At precisely 9 p.m. “sharp,” as per their band manager’s suggestion, I called legendary Canadian punk rock band SNFU for an interview.
The phone rang a couple of times before being answered by band frontman Mr. Chi Pig.
“(unintelligible) … if you don’t hang up, we won’t hang up.”
A few moments of strained, static-filled conversation followed and then the line cut out.
I called back.
Chi Pig again.
“Assholes ‘r’ us.”
The line cut out.
I called back after 30 minutes and got guitarist Ken “Goonie” Flemming.
“(Chi Pig) took off from practice, he was feeling a bit neurotic and he just fucking went, ‘Fuck this shit I’m out of here.’
“Because the phone didn’t work he just fucking threw the phone on the ground and left,” said Flemming.
SNFU, the long running staple of Canadian punk, was founded in 1981 by Chi Pig and twin brothers Marc and Brent Belke after the three met at an Edmonton skateboarding competition.
SNFU originally stood for Society’s No Fucking Use, although the true meaning has become ambiguous over the years.
In the two and a half decades since SNFU’s founding, the world of punk rock has changed dramatically — but so has SNFU.
The band has gained a reputation for having a revolving door membership to closely rival the night shift of a McDonald’s.
Twenty-one musicians, at one time or another, have been able to call themselves members of SNFU.
In those years, the band even picked up shop and moved the operation from Edmonton to Vancouver — where they are now based.
In 2007, two years after the band had announced they were permanently disbanding, Chi Pig put together a lineup to celebrate the 25th anniversary of SNFU’s founding.
It sounded so good that they just kept playing — albeit after changing their bassist.
The current line-up includes Chi Pig, Flemming, who originally played bass in SNFU starting in 1991, bassist Just Denis and drummer Chad Mareels.
For this incarnation, members believe the constant turnover may well have reached a stopping point.
“We are the SNFU of the new millennium, and that’s the way it will be for quite some time,” said Flemming.
Even with only one original member, the band has wowed both reviewers and die-hard fans alike — with many shows drawing upwards of 700 or 800 attendees.
The band’s October shows in Edmonton have already sold out.
“We kick the nuts out of this stuff.
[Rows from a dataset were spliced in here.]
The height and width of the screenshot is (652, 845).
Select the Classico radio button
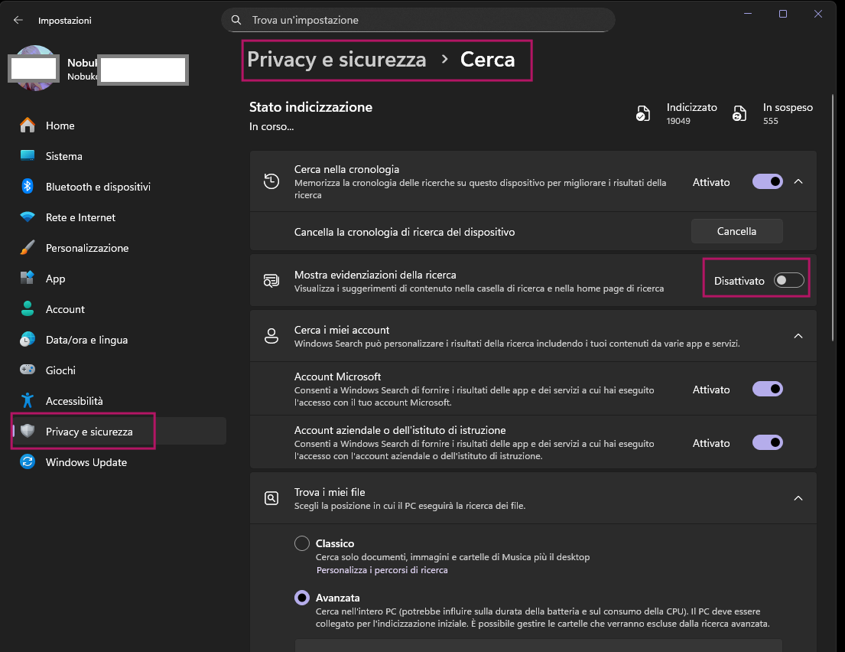pos(302,543)
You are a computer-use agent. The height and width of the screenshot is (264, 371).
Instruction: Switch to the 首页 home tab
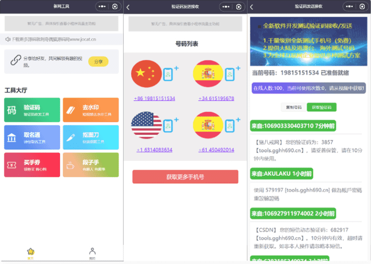click(x=31, y=253)
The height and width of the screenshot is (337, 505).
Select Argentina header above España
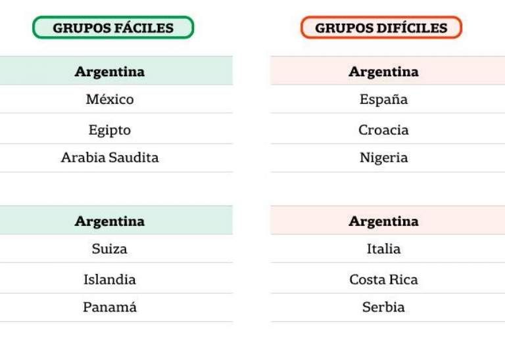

We’re not just getting up there trying to fake this shit,” said Flemming.
“You can’t fake this music. This music is fucking very real. And, you know what? There’s no room for error.”
“You’re either SNFU or you’re a fucking can of shit,” he added.
The proof is in the playing. Fans at an SNFU show are met with the same quality of playing they’ve come to expect.
“From (Chi Pig’s) perspective, he thinks it’s the best SNFU lineup that he’s had,” said Flemming.
“No offence to the Belkes or anyone that’s been in the band — but I believe him.”
Co-founder and former member Marc Belke has reportedly refused to recognize the latest SNFU as a “true” incarnation of the band.
The coveted spot of a position with SNFU has often raised the interest of Joe Punk Rocker — but only the very best can qualify for membership in an SNFU incarnation.
“It’s big shoes to fill,” said Flemming.
Among punk bands, the level of skill and technique practised by SNFU songs has always been a cut above average, demanding a higher class of player.
Current bassist Just Denis did solo practice for two months until he felt confident enough to play alongside the band’s other members.
“Who we choose and who Chi chooses has to know that they’re upholding an honour and a respect level of the crowd,” said Flemming.
“You don’t just come and play — it’s a whole head set,” he said.
Swaths of musicians have previously failed to “cut the mustard.”
“These guys were like, ‘I’m excited.’ But it’s like, ‘sorry man, you don’t make the grade.’”
Throughout the rollicking history of SNFU, Chi Pig has consistently stood as the band’s guiding force.
“There’s no SNFU without Chi,” said Flemming.
“The vocal performances are what people remember about the band … I couldn’t get up there and pull it off, people would throw bottles at me,” he said.
On their fall cross Canada tour, the band will be resurrecting many of the band’s much-requested songs from the early ‘80s — many of which have never before been played live.
As soon as the cross-Canada tour is over, the band plans to start collaborating on a new record — their first album since 2004’s In the Meantime and in Between Time.
Following its recording, the band plans to “unleash” the album during a European tour.
SNFU has often forward semi-political themes into many of its songs — a pattern that may well continue into their new album.
Flemming bemoaned the current restrictions on BC fishing.
“That’s what our world’s starting to come to, I can’t even catch food to eat. I have to pay for a licence, and I’m still not allowed to keep them, what the hell is that?”
“The list goes on,” he added.
SNFU is playing an all-ages show at the Association franco-yukonnaise on September 5th, followed by a 19+ show at Coasters on September 6th.